How much do you know about foundations, she asked. "I said, well, look, I'll get on the phone and we'll see."

She reached nearly a dozen foundations, from the heavyweights named Ford and Kresge to the city's smaller ones with tightly focused missions. The "ask," she explained, would be intended to benefit city pensions and protect the art at the DIA, the intense focus of the city's creditors.

The meeting was set for 4 p.m. Nov. 5, in Rosen's chambers. Rip Rapson, president of Kresge, would be unable to attend because he was scheduled to be in South Africa on foundation business. Would Rapson and his wife, Gail, be free to meet the judge and his wife for dinner at Bacco in Southfield before the planned meeting?
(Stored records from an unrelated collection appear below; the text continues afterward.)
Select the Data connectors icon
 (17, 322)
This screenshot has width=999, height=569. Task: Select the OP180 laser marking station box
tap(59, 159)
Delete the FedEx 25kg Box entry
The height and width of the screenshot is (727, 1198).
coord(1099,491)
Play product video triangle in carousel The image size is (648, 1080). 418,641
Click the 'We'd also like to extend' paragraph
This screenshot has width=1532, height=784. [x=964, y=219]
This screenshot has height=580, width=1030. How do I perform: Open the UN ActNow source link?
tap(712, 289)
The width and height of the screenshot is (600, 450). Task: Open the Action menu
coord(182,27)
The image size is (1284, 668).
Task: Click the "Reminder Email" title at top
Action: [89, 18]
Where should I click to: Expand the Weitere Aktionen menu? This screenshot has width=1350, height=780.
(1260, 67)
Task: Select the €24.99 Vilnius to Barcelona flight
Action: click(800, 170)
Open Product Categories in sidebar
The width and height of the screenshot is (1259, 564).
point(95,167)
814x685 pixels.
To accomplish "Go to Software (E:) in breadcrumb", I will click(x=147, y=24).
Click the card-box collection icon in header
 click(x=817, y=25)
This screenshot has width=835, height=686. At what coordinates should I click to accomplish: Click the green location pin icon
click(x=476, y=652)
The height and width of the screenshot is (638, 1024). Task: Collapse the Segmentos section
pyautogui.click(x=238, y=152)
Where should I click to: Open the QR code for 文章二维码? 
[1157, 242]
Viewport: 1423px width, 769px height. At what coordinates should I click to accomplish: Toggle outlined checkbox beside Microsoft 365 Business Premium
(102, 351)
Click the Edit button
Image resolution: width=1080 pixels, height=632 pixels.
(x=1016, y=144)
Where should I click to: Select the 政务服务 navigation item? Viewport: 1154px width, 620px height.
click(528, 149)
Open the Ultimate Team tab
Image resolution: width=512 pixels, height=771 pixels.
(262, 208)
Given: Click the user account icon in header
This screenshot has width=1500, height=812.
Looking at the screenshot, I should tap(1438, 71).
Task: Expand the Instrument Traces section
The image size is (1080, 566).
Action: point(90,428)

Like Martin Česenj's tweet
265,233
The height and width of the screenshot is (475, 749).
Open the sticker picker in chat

The two men are not strangers. Rapson and Rosen first met at the Capitol Hill Tennis Club in early 1970s Washington, where both worked as young congressional staffers — Rapson for Minnesota Democrat Don Fraser, Rosen for Michigan Republican Robert Griffin. Would the foundations consider financing a $500 million fund to bolster pensions and rescue the DIA?

The foundation leaders arrived on time at Rosen's chambers to find his full mediation team of four federal judges, his municipal finance and tax consultant and Driker, an influential attorney deeply involved in grand bargain. Officials from a dozen foundations and the Jewish Federation of Metropolitan Detroit attended, according to notes compiled by one of the participants.

The potential for a historic turn in the case did not escape many in the room, especially Rosen, a Winston Churchill buff and member of the Churchill Centre. Atop the agenda he'd prepared read a fitting aphorism attributed to the British statesman: "A pessimist sees difficulty in every opportunity; an optimist sees opportunity in every difficulty."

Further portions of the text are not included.